У соседа росла в саду старая вишня, пошла старуха к соседу за вишневым клеем.

Дал ей сосед клею, сварила старуха да с горяченьким прямо на поле.

А лежал на поле камушек, на этом камушке любил отдыхать заяц: наестся и рассядется, усами поводит от удовольствия. Старуха давно заприметила, взяла да этот заячий камушек клеем и вымазала.

Прибежал в поле заяц, наелся, насытился и на камушек, сидит облизывается. А старуха и идет, и — прямо на него. Он туда-сюда, оторваться-то не может: хвостишком при-липнул!

Ухватила старуха зайца за уши — попался! — и потащила.

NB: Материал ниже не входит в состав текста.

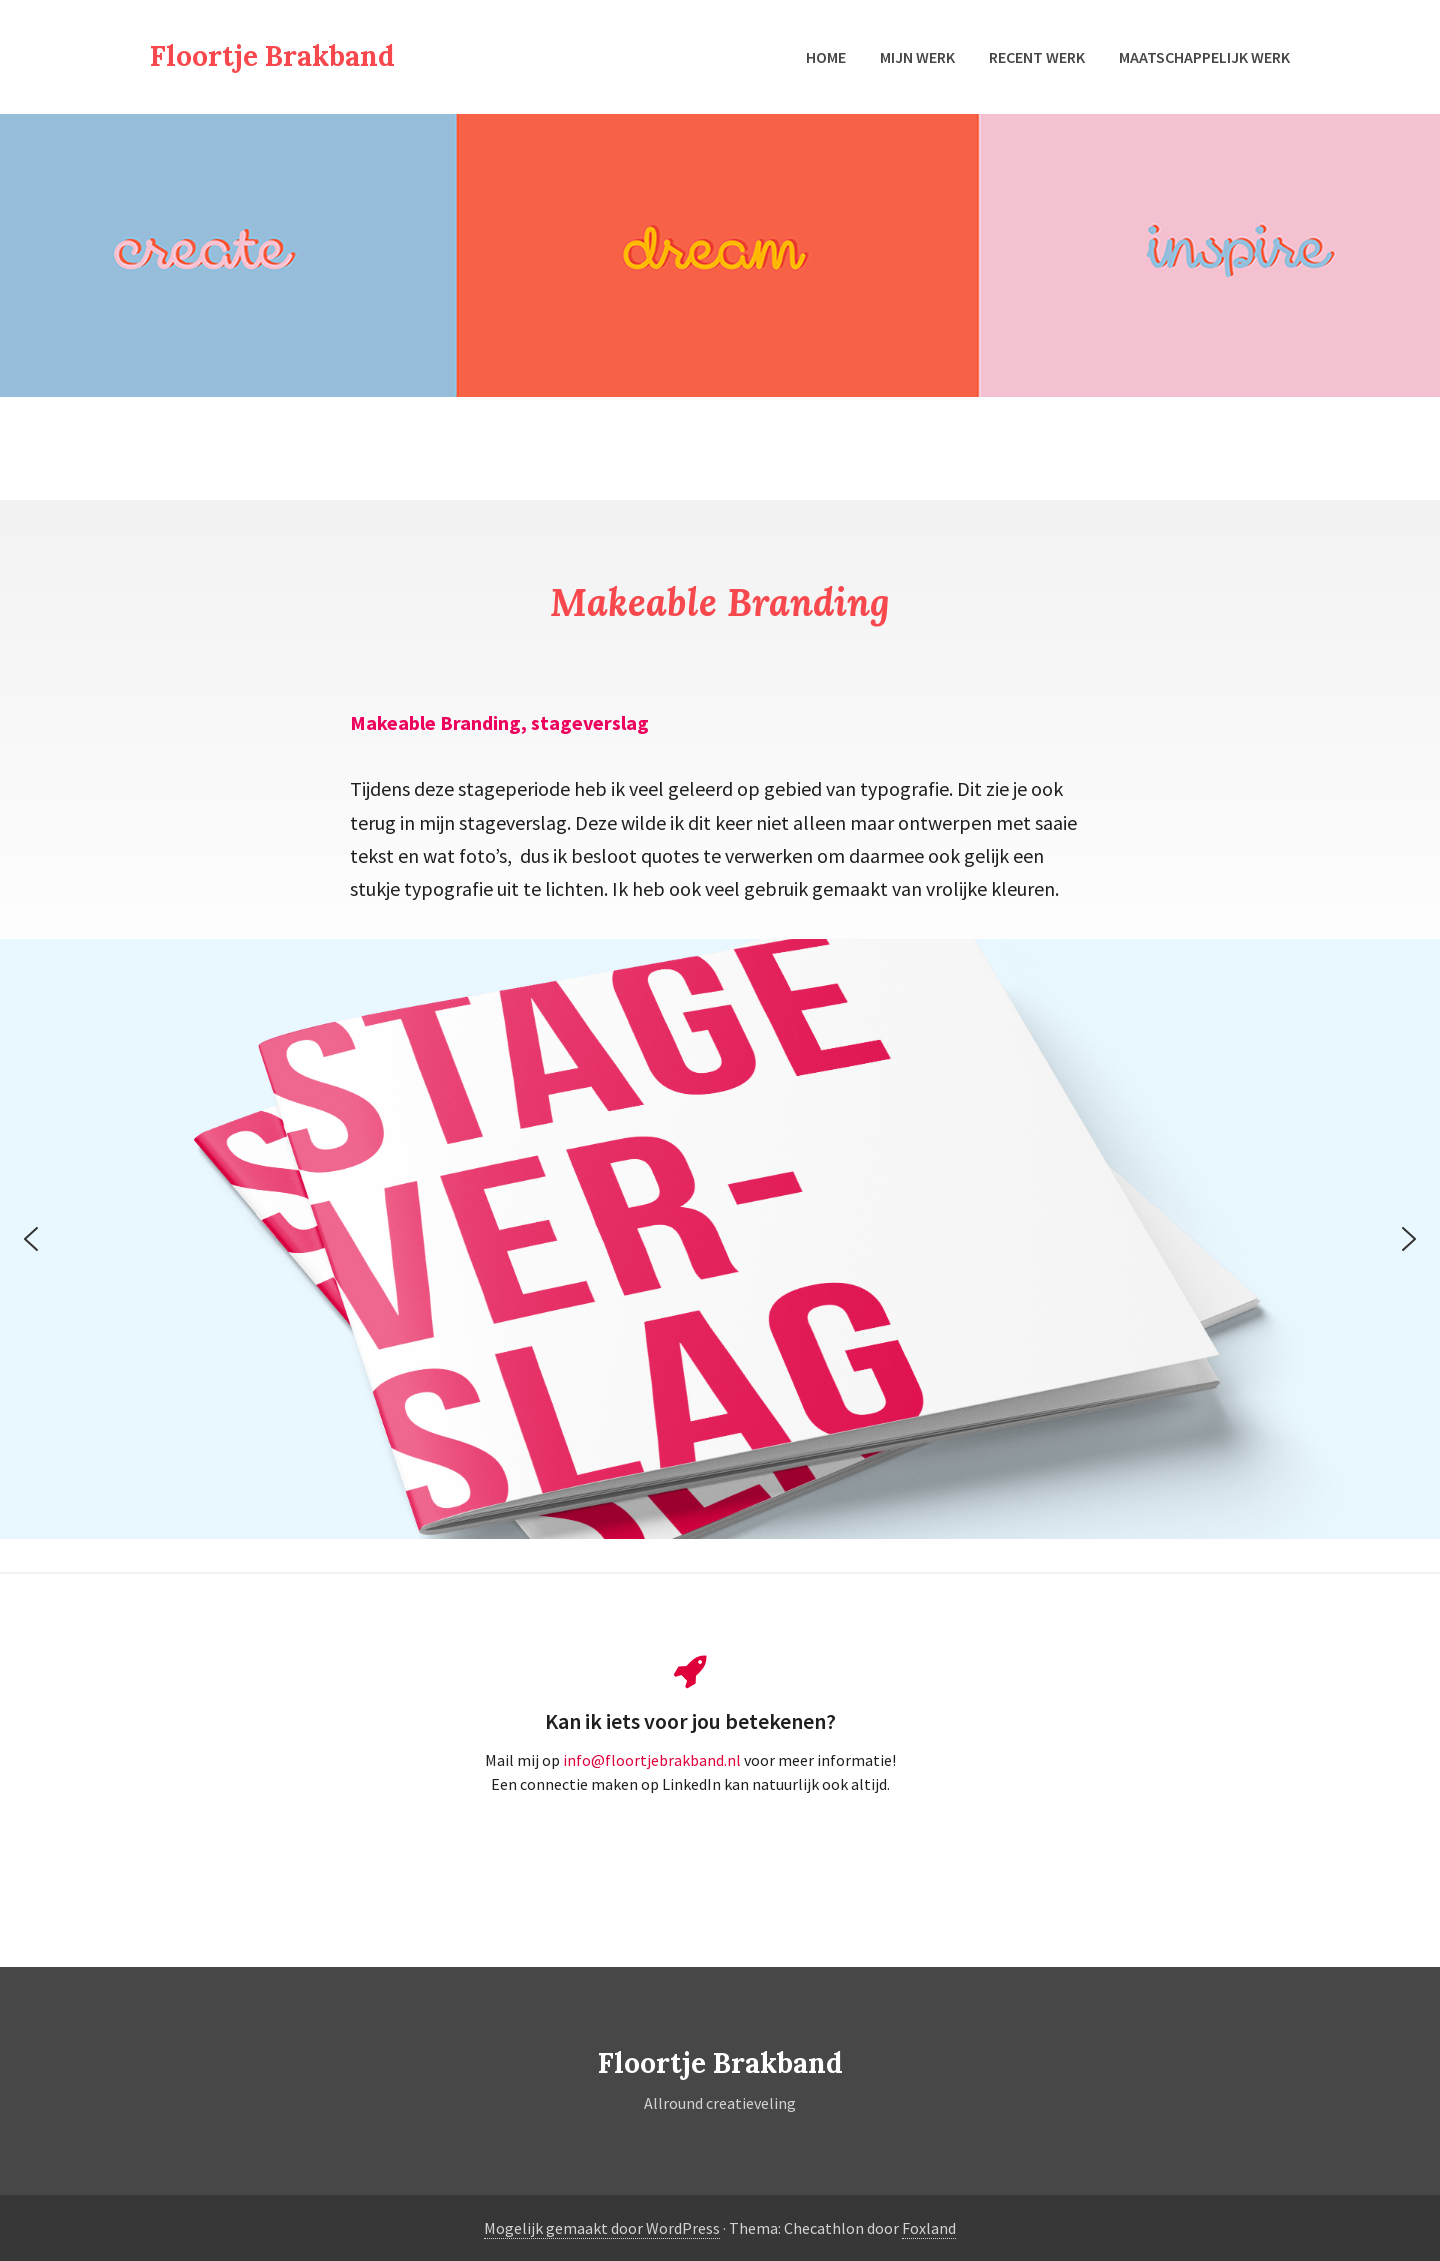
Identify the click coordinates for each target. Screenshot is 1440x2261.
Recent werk (1037, 57)
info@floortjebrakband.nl (653, 1760)
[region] (720, 1239)
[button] (31, 1239)
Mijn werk (917, 57)
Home (826, 57)
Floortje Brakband (272, 56)
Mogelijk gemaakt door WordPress (602, 2228)
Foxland (929, 2228)
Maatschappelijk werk (1204, 57)
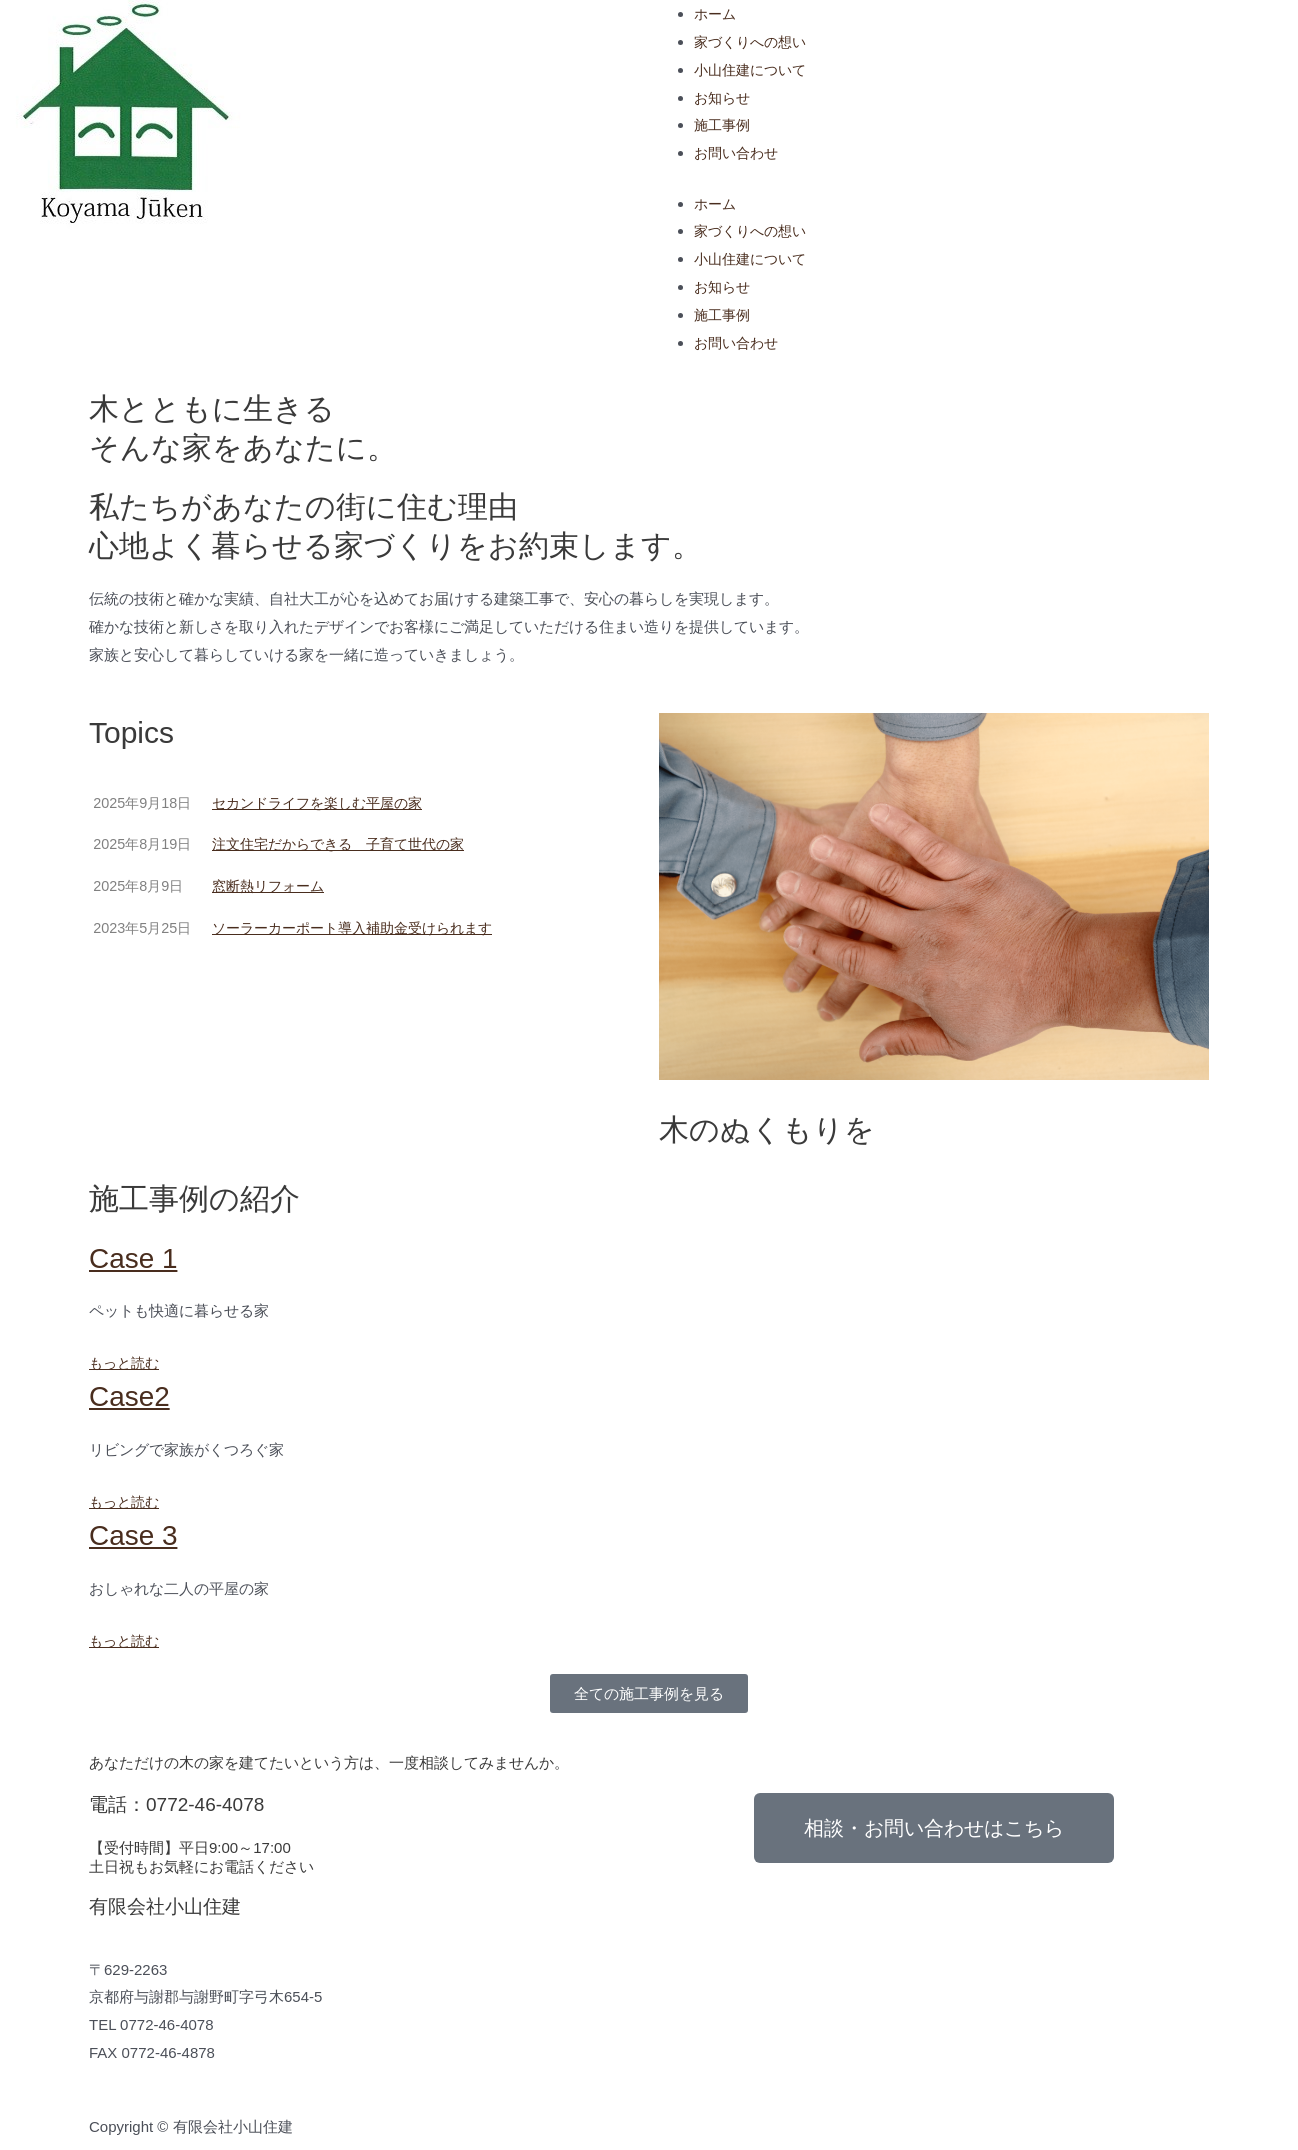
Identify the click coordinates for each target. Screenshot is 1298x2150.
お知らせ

— Изведу ж тебя, будешь ты у меня хлеб таскать, проклятущий!

А заяц и говорит старухе:

— Тебе меня, бабушка, никак не извести! А уж если приспичило, так я тебе сам про мою смерть скажу: ты меня, бабушка, посади в горшок, оберни горшок рогожкой, да с горки в пропасть и грохни, — тут мне и смерть приключится.

Посадила старуха зайца в горшок, обернула горшок рогожкой, полезла на горку — горка тут же за полем, — вскарабкалась на горку да и ухнула горшок в пропасть.

Горшок хрястнул и вдребезги, — слава тебе, Господи! — а заяц скок и убежал.


И дня не прошло, заяц опять к старухе — опять хлеб травит. Не верит глазам старуха: он! — жив, проклятущий!

— Ну, постой же! — еще пуще заточила на зайца зуб старуха.

Опять пошла к соседу за клеем, сварила клею да с горяченьким прямо на поле к тому самому любимому камушку, вымазала камушек клеем.

— Уж не спущу!

Зашла за кустик и притаилась.

А зайцу и в голову такое не приходит, чтобы опять на него с клеем, — наелся, насытился и на камушек, сел на камушек и — попался.

— Не спущу! — ухватила старуха зайца за уши, — не спущу! — и потащила.

— Бабушка, не губи!

— И не говори, не спущу! — тащит старая зайца и уж не знает, чем бы его: и насолил он ей вот как, да и обманул опять же.

— Бабушка, я тебе пригожусь!

— Обманул ты меня, обманщик, не верю! — тащит зайца старуха, не придумает, чем бы его: ли задавить, ли живьем закопать?

— Бабушка, чего твоей душе хочется, все для тебя сделаю, не губи!

— А чего ты для меня сделаешь?

— Все.

Приостановилась передохнуть старуха.

— В бедности мы живем.

— Знаю.

— Есть у меня сын.

— Знаю.

— Жени ты моего сына!

— Это можно: у соседнего царя три дочери царевны, на младшей царевне его женить и можно.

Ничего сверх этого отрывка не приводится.